KPMG: are they really masters of the universe?

A guest blog by Atul Shah of Suffolk Business School. Also published at Tax Research.

Are KPMG really masters of the universe?

The growing size and influence of Big 4 global accounting firms, and their supermarket of business consulting and advisory services, is generating alarm among scholars concerned about ethics, independence, and truth. Our research at Suffolk Business School has raised a number of questions about their ethics, conflicts of interest and culture. There is confusion as to whether they are a regulator of business, or help business escape regulatory control through skilled professional services – the primary driver seems to be maximising profit. We also found high level corporate and political networks and influence on government and regulatory processes.

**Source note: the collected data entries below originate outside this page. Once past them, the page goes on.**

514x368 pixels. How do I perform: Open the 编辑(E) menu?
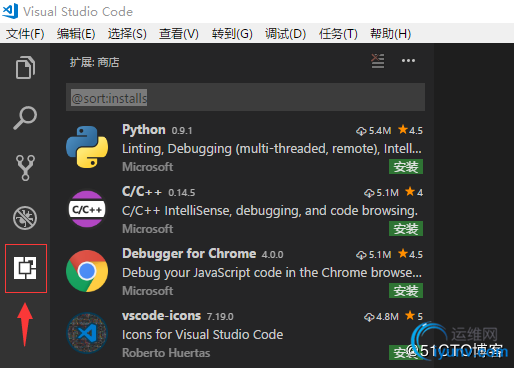pyautogui.click(x=76, y=34)
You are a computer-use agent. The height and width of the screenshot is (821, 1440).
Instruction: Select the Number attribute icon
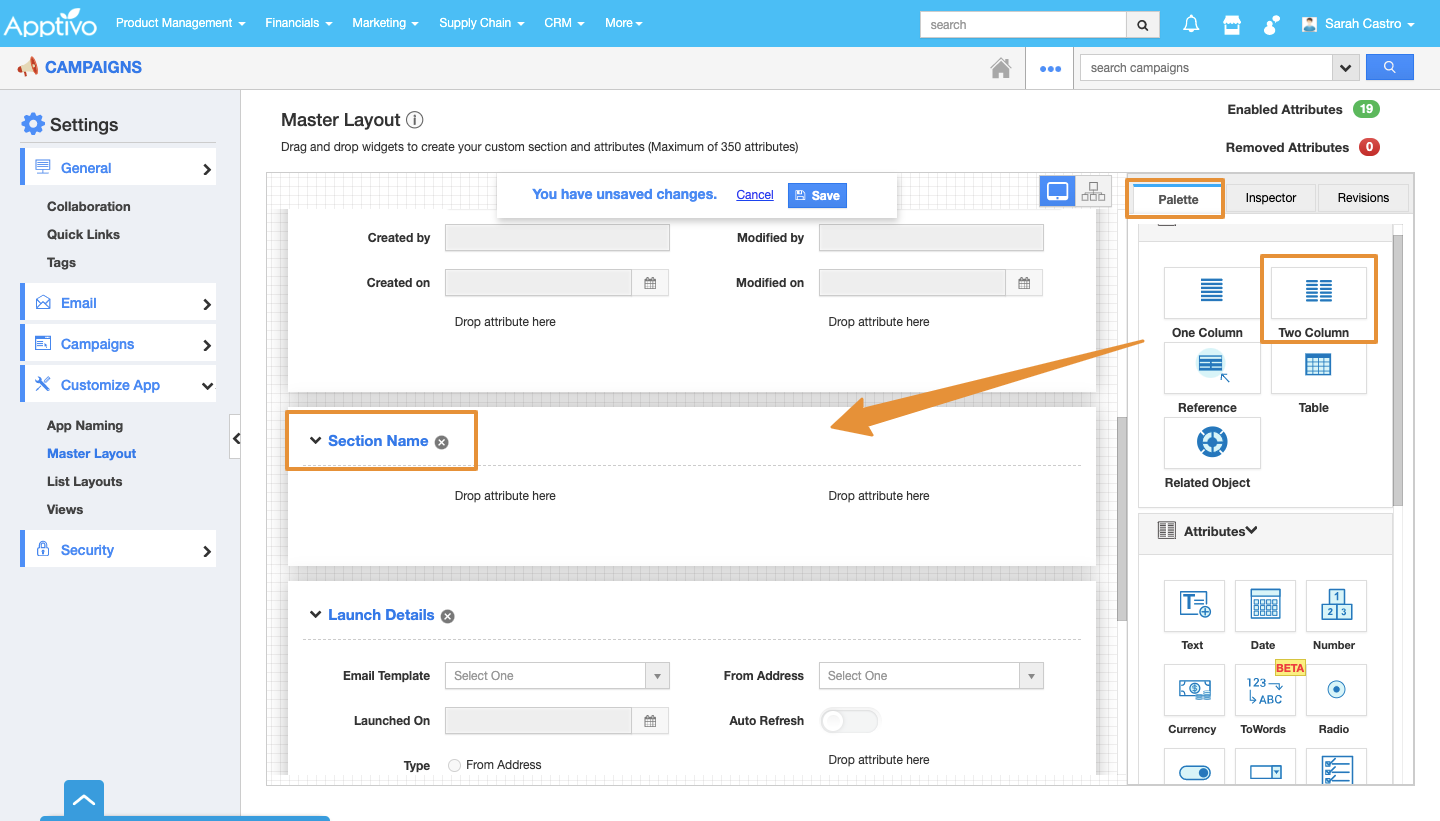[1335, 605]
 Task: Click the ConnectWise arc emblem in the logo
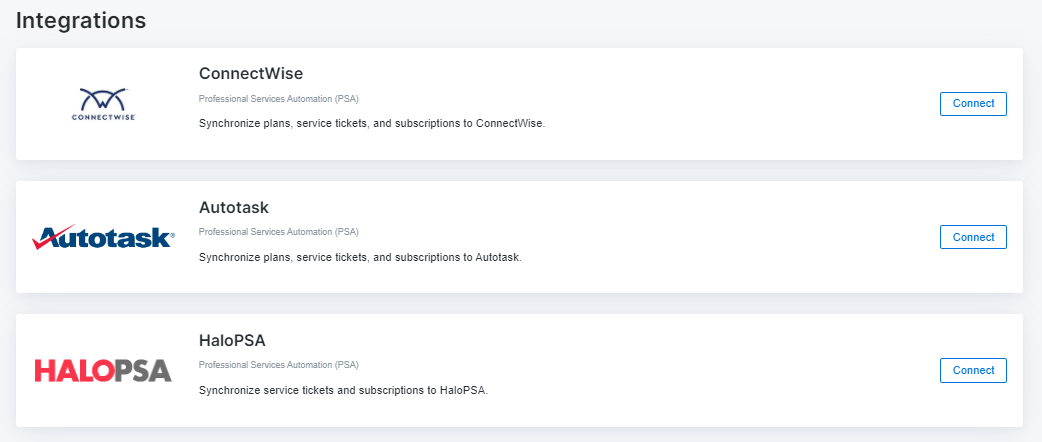[103, 98]
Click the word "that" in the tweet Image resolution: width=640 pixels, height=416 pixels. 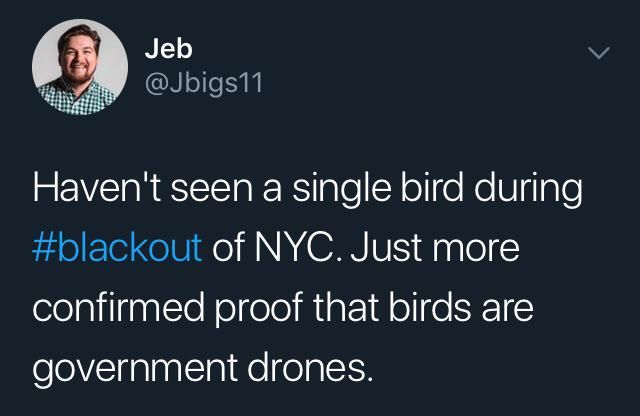click(x=346, y=307)
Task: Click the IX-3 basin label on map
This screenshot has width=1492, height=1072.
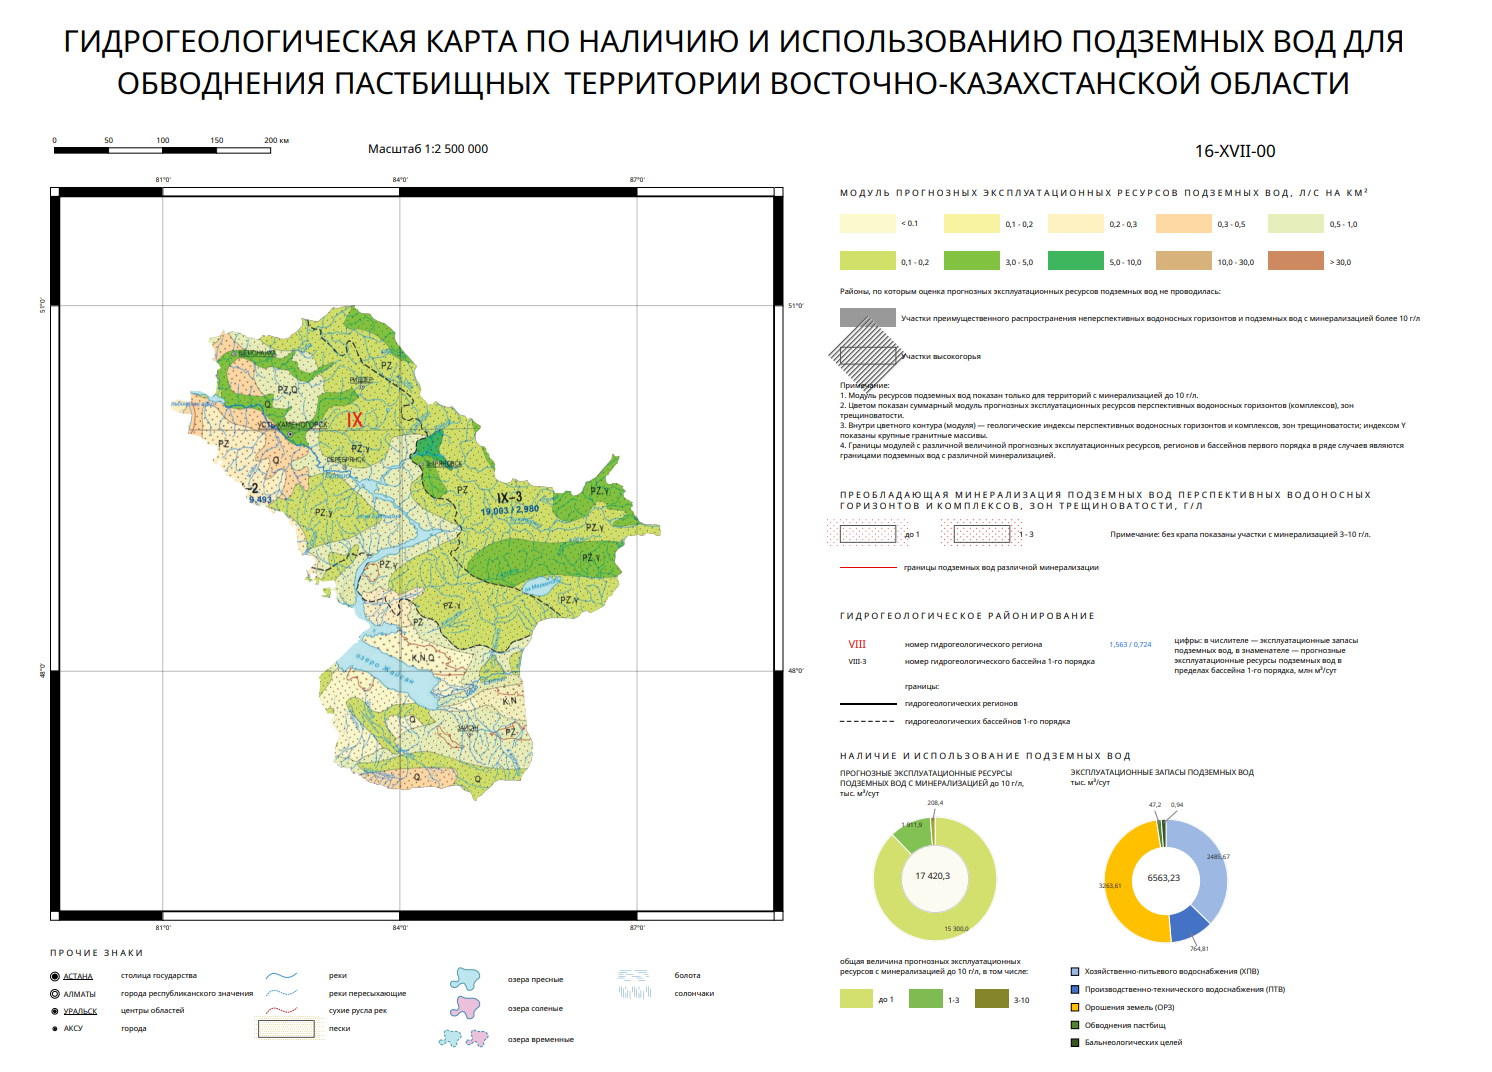Action: [509, 497]
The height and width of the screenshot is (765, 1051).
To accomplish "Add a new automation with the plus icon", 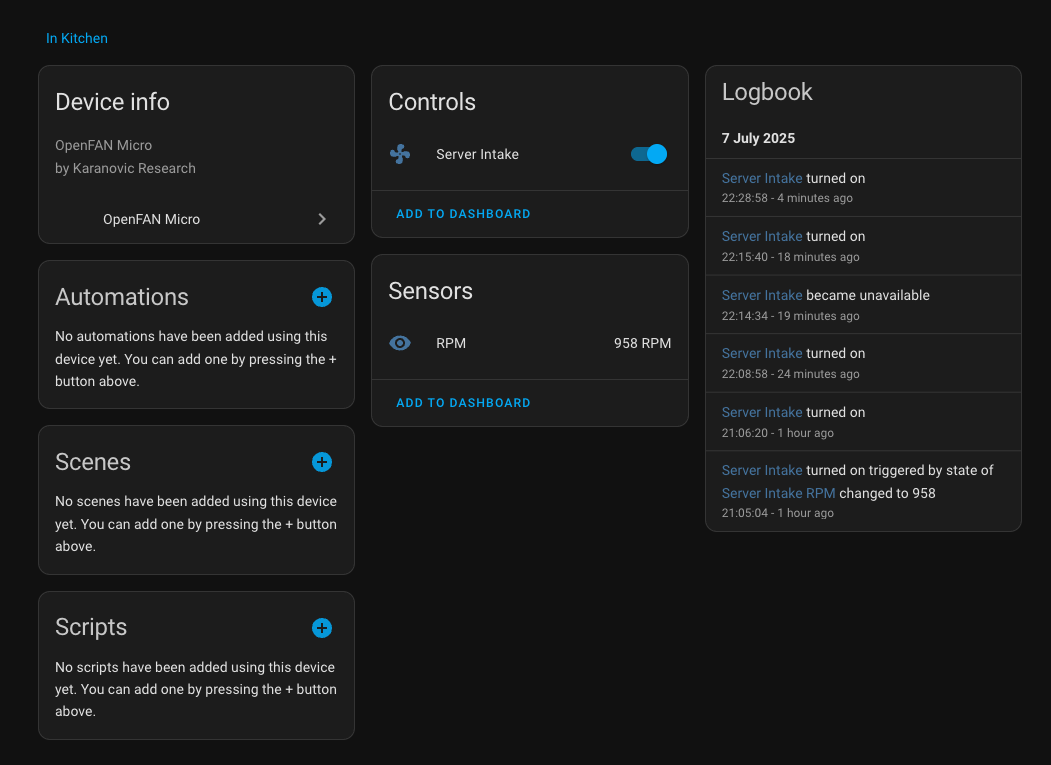I will click(321, 297).
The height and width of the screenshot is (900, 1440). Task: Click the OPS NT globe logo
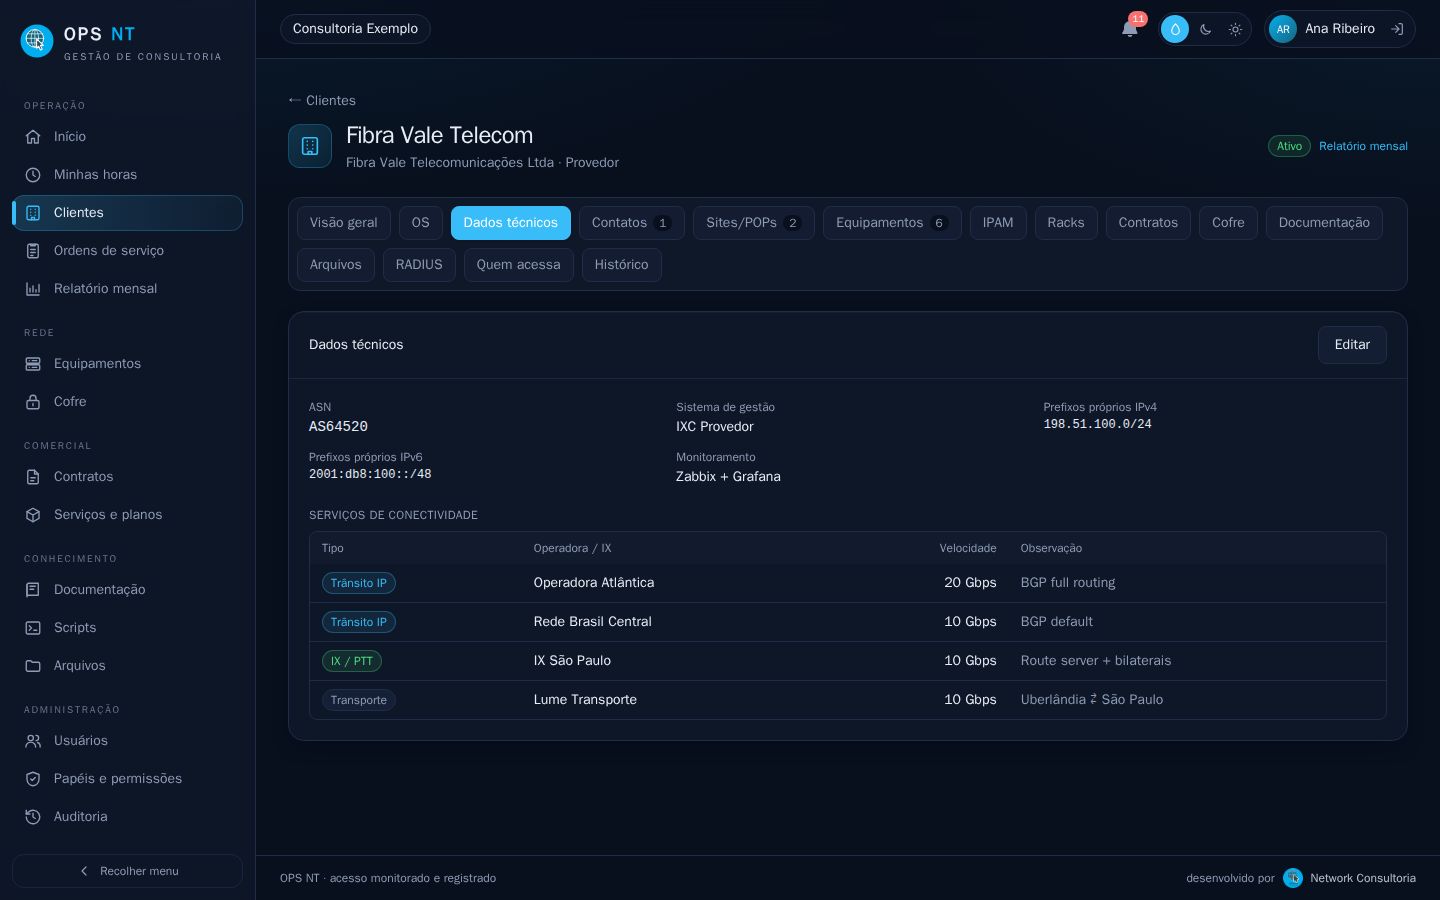pos(37,41)
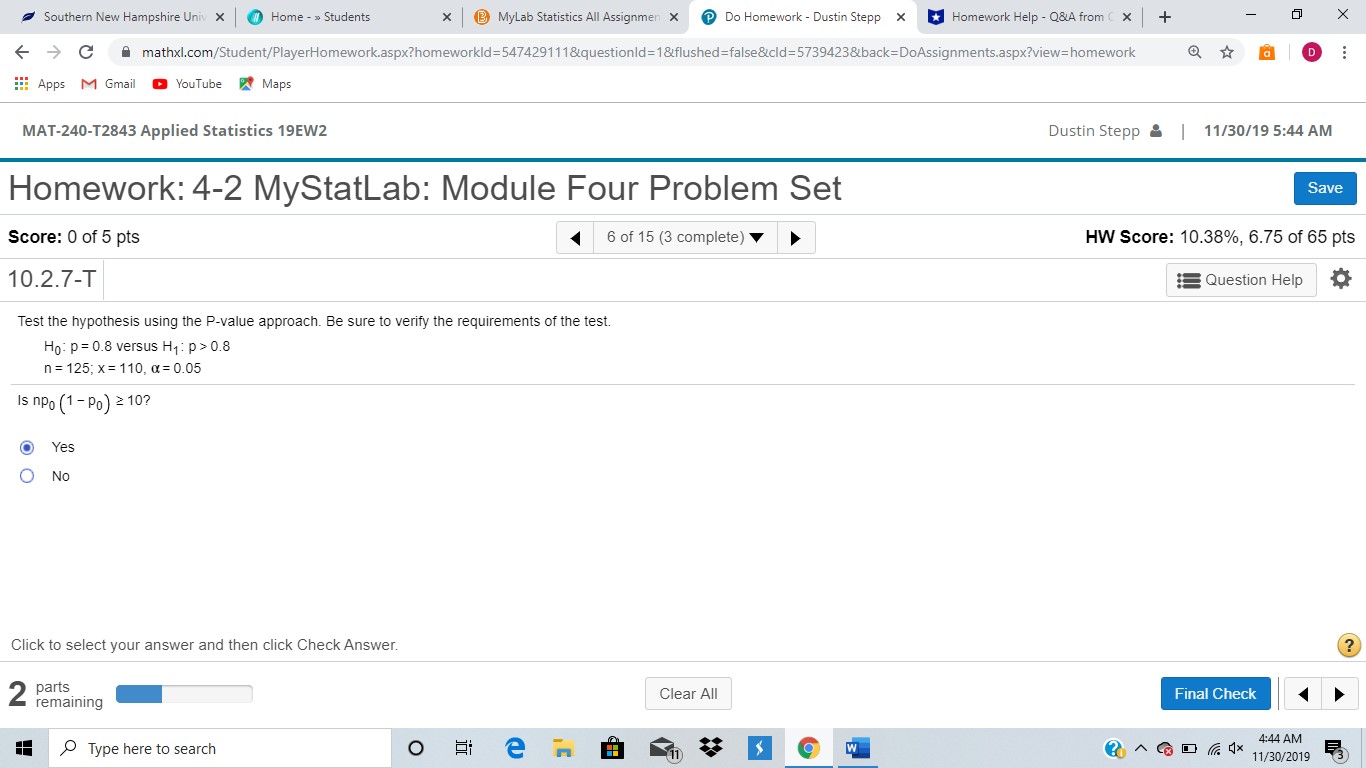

Given that they are world ‘experts’ in accounting, one would expect that their own Annual Report is clear, legally compliant and transparent. I tell my MBA students to read annual reports very carefully – it’s a bit like asking people to write their own evaluation, so objectivity will be compromised. The latest annual report by KPMG UK, sadly falls short of objectivity and transparency.

Here are the specific concerns it continues to raise:

  • It claims to have paid £786mn to HMRC from before-tax profits of £383mn. This seems very generous — until one discovers that the tax paid includes £673m (e.g. PAYE and VAT) where KPMG are merely a tax intermediary;
  • The governance of the firm is still primarily closed – all executives and non-executives are partners of the firm, and there is no cultural/national diversity in spite of it being a global firm and stated aspirations about inclusiveness. Quoted companies have to have independent non-executive directors by law, and this is policed by Big 4 firms, but somehow such a rule does not apply to them.
  • The ‘independent’ Public Interest Committee (whose legal status is unclear, and appointments are made by KPMG) was previously Chaired by Sir Steve Robson. Our research raised a number of questions about the conflicts of interest from this appointment. He has now been replaced by a new Chair, Prof Laura Empson, who claims that ‘public interest is notoriously difficult to define.’ How about ensuring that audits are genuinely independent and clients challenged robustly for aggressive accounting?
  • There is an acknowledgement of the ‘debate on tax’ and the need for companies to change their ethics and practices, with KPMG trying to be at the forefront of this new era.
  • The most critical audit area would be contingency provision for fines and losses relating to the major multi-billion pound business failures where KPMG were auditors and are being investigated – e.g. Co-op Bank and HBOS. There is virtually a total silence about these real threats, including from the Public Interest Report. The declarations here are very vague, citing insurance cover and commercial confidentiality, and there is a cop-out clause used by both KPMG and their auditors Grant Thornton – there is a ‘significant degree of inherent uncertainty in the assumptions and estimates’. Does this mean the audit is qualified because of this uncertainty? Word play is used not to give an audit opinion in risky areas – precisely where people need a good audit. Should we be surprised given the audit industry’s mastery in regulatory arbitrage?
  • Our research raised a number of questions about their ethics policies and practices. In particular, we were concerned that there were no rules or explicit pro-active monitoring and enforcement processes e.g. there were no rules or limits on client entertainment, a direct conflict of interest. The latest report explains that policies are being developed in this area – so no rules in sight again then.
  • One major expansion area for the firm has been in the provision of legal services, where they grew by 53% in one year, and more growth is expected. KPMG claim that clients really like their ‘multi-disciplinary services’. However, this can also further increase conflicts of interest – not only is the firm an auditor, but it is now also a lawyer, and a tax advisor, consultant….The risks generated by such conflicts for audit quality are growing.
  • Our research raises major question marks about the systemic role of Big 4 firms in ‘regulatory arbitrage’ activities – using their knowledge of rules and regulations to help clients avoid them – something well known in the area of tax avoidance. The latest KPMG report sadly reinforces this view. Regulatory management is one of their core business activities.